The Southeastern Railway Museum has started an interior renovation of a historic Pullman car that transported the body of President Warren G. Harding after he died in 1923.
The Superb is one of five remaining Pullman cars used by the president of the United States. It is the only car to carry a deceased president who died while in office.
The museum has applied for a National Railway Historical Society (NRHS) Railway Heritage Grant for the project. The Atlanta Chapter of the NRHS is contributing funds to support the project.
Museum volunteers expect to spend at least 200 hours on the project.

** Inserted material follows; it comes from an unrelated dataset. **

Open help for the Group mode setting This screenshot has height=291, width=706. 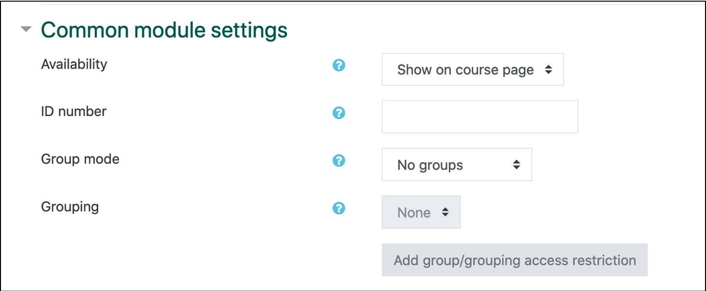click(x=339, y=160)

The Pullman Co. built the heavyweight car in 1911. The United States Department of the Interior approved the Superb for listing on the National Register of Historic Places in 1999.
As part of the project, the museum’s volunteers will upgrade the Superb’s interior painting, lighting and linens to help present the car in a historically accurate way. The restoration marks the first major rehabilitation of the railcar since 1999, and the museum expects to complete the renovation by the end of May.
Both Harding and President Woodrow Wilson used the Superb. Harding used the car during his planned two-month “Voyage of Understanding,” which began in Washington, D.C., on June 20, 1923.
Before the trip finished, Harding fell ill and died in San Francisco on Aug. 2, 1923. The Superb then carried the president’s coffin to Washington, D. C. for his state funeral and to Marion, Ohio, for his burial.
Later, Pullman renamed the car the “Los Angeles,” and in 1926, it was repainted red and gold and renamed the “Pope Pius XI” for service as part of “The Cardinal’s Train.” The train transported cardinals, bishops and priests from New York City to Chicago for the 28th International Eucharistic Congress.
In 1969, the Seaboard Coast Line Railroad donated the car, then identified as No. 301, to the museum. The car, which is the second-oldest steel private car in existence, maintains its original floor plan.